(Passage provided)

The characters, as described by Beaumarchais's characterisations, are:
- Count Almaviva, a Spanish lord with noble pride but not vanity.
- Countess Almaviva, very melancholy, and with the piety of an angel.
- Chevalier Léon, their son (actually, the son of the Countess and Chérubin, who died in battle); young man obsessed with freedom, like all ardent new souls.
- Florestine, ward of Count Almaviva; a young person full of compassion.
- Bégearss, Irishman, a Major in the Spanish military, an old secretary to the Count when he was ambassador; a very deep man, and great schemer of intrigues, accomplished in the art of troublemaking.
- Figaro, servant and confidant of the Count; a man formed by worldly experience and events.
- Suzanne, maid and confidant of the Countess; wife of Figaro; excellent woman, devoted to her mistress and having left behind the illusions of youth.
- M. Fal, the Count's notary; a precise and honest man.
- Guillaume, German valet to M. Bégearss; a man too gentle for such a master.

(End Passage provided)

*Required tasks*:
• 1. In the character list, whose ward is Florestine?
• 2. Update the character list between "- Florestine, ward" and "such a master.", inclusive, replacing "valet" with "manservant".
• 3. Which characters in the character list have descriptions that contain the word "man"?

(Entries provided)

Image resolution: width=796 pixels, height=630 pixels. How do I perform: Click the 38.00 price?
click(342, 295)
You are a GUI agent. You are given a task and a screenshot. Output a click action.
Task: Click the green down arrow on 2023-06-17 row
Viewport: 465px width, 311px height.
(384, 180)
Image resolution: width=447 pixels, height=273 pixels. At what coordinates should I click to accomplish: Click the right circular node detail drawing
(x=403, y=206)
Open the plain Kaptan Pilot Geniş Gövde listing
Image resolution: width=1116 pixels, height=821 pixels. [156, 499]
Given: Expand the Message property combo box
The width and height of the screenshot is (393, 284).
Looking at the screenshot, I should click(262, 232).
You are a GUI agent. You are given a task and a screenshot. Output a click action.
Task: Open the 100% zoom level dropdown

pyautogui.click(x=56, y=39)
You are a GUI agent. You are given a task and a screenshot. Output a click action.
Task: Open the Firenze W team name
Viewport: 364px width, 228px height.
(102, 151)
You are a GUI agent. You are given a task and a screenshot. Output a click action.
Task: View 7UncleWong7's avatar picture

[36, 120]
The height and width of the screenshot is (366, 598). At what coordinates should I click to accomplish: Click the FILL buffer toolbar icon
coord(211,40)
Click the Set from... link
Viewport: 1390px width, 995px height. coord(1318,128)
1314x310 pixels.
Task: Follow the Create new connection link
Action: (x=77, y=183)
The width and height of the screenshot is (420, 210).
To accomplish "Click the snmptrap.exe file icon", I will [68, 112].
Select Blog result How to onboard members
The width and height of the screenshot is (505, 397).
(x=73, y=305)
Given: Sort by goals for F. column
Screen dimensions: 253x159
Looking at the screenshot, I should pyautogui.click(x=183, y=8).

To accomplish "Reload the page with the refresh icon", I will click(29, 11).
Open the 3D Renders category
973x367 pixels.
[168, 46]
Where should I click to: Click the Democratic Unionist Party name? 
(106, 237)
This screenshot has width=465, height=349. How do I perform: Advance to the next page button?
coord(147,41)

(End Entries provided)

*Answers by task*:
• 1. Count Almaviva

• 2.
- Florestine, ward of Count Almaviva; a young person full of compassion.
- Bégearss, Irishman, a Major in the Spanish military, an old secretary to the Count when he was ambassador; a very deep man, and great schemer of intrigues, accomplished in the art of troublemaking.
- Figaro, servant and confidant of the Count; a man formed by worldly experience and events.
- Suzanne, maid and confidant of the Countess; wife of Figaro; excellent woman, devoted to her mistress and having left behind the illusions of youth.
- M. Fal, the Count's notary; a precise and honest man.
- Guillaume, German manservant to M. Bégearss; a man too gentle for such a master.

• 3. Chevalier Léon, Bégearss, Figaro, M. Fal, Guillaume